Finding a Muscle Building Schedule

Having a ripped chiseled body is the dream of many individuals, especially men. Though so much of society struggles to lose weight, there is a percentage that struggles to gain weight, specifically muscle. A muscle building schedule is necessary to succeed in the journey to bulk up. Of course, the exercises and workout combinations are endless. Many people find that consulting a certified trainer or fitness expert is the best beginning point to construct a muscle building schedule.

The first thing an expert will explain is the different muscle groups. Most commonly, exercises are broken down by triceps, biceps, chest, shoulders, back, legs, and abdominal muscles. A typical muscle building schedule will split the workout by these muscle groups, focusing on two to three different groups a day over three or four days a week. Cardiovascular exercise will also be necessary to maintain a balanced workout regime.

Coupled with a muscle building schedule is the need for a proper diet.

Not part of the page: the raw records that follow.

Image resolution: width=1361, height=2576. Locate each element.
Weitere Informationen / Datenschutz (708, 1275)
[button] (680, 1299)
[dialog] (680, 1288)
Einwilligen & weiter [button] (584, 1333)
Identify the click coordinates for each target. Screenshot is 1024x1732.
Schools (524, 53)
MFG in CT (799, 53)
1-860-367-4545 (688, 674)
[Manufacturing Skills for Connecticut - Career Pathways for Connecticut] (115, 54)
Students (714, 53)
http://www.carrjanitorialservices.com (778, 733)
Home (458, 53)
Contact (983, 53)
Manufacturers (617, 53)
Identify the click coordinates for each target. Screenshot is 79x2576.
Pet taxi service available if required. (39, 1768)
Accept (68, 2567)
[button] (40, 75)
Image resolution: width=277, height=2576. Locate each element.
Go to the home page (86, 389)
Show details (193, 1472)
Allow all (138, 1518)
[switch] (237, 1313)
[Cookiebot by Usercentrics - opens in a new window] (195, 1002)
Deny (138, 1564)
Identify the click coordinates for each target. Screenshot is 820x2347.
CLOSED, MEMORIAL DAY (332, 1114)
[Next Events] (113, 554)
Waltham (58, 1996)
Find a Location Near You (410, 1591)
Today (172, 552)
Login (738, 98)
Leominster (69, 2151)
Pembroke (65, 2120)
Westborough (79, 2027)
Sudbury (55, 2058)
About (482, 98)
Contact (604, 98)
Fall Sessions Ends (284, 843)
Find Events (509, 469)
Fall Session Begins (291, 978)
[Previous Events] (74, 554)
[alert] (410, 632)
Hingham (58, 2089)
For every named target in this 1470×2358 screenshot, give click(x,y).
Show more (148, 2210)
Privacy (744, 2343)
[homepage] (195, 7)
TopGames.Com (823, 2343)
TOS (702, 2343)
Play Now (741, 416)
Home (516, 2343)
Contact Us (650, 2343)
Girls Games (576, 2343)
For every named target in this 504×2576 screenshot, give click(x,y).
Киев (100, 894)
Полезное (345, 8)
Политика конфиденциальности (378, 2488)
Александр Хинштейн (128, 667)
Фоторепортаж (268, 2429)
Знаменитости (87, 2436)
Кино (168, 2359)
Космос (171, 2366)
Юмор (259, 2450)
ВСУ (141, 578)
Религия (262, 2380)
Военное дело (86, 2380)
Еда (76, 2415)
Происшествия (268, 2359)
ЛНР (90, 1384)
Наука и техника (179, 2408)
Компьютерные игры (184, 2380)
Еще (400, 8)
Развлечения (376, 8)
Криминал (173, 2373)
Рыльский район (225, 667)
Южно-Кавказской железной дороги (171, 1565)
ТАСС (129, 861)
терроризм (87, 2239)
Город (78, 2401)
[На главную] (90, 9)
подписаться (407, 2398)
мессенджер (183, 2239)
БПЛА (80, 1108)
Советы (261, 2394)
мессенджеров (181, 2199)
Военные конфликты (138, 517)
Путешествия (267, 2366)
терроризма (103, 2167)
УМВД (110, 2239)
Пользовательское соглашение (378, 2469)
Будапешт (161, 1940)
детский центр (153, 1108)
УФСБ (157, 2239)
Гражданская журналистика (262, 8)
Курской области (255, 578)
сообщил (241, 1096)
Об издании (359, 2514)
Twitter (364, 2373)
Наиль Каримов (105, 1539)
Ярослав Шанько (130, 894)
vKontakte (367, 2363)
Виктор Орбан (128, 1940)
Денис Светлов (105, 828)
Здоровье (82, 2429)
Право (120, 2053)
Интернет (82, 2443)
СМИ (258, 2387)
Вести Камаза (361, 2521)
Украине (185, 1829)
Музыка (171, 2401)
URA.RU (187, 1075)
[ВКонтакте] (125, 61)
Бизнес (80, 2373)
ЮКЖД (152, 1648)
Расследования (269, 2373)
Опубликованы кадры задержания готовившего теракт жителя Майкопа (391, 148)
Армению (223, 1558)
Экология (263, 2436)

Though there are a multitude of different diet options, from Weight Watchers to South Beat to Atkins to NutriSytem, it is not necessary to spend a lot of money on a special program. Many fitness experts everywhere use the same simple formula to determine the ideal diet. It’s a breakdown of protein, fat, and carbs. Based on this formula, diets will fluctuate based on the dieter’s weight and calorie intake. To determine the ideal calorie count for an individual, a physician or fitness expert should be consulted. For the example provided below, we will assume a male individual weighing 180 pounds and maintaining a diet of 1800 calories a day (the formula does not change for male or female).

First, he should consume one gram of protein for every pound of body weight. That’s 180 grams of protein. One gram of protein equals four calories. So, on this plan, 720 calories will come from protein, or 40% of the diet.

Second, approximately 25% of his calories should come from fat. These should mainly be UNSATURATED fat grams. Since one gram of fat equals nine calories, 450 calories of his diet will come from fat, which would equal 50 grams of fat.

This leaves 630 calories for carbs. Like protein, a gram of carbohydrates equals four calories, so 630 calories of carbs equals 157 grams. The key with carbs is to keep the sugars to a minimum – ZERO is perfect, but practically impossible. Fiber is a good carb. Men should consume 30 grams of fiber, while women should consume 25.

The right exercises… the right schedule… the right diet… It CAN be overwhelming, but it can STILL be a success. With the help of health experts and the wealth of information available on the internet, achieving the desired results is just around the corner!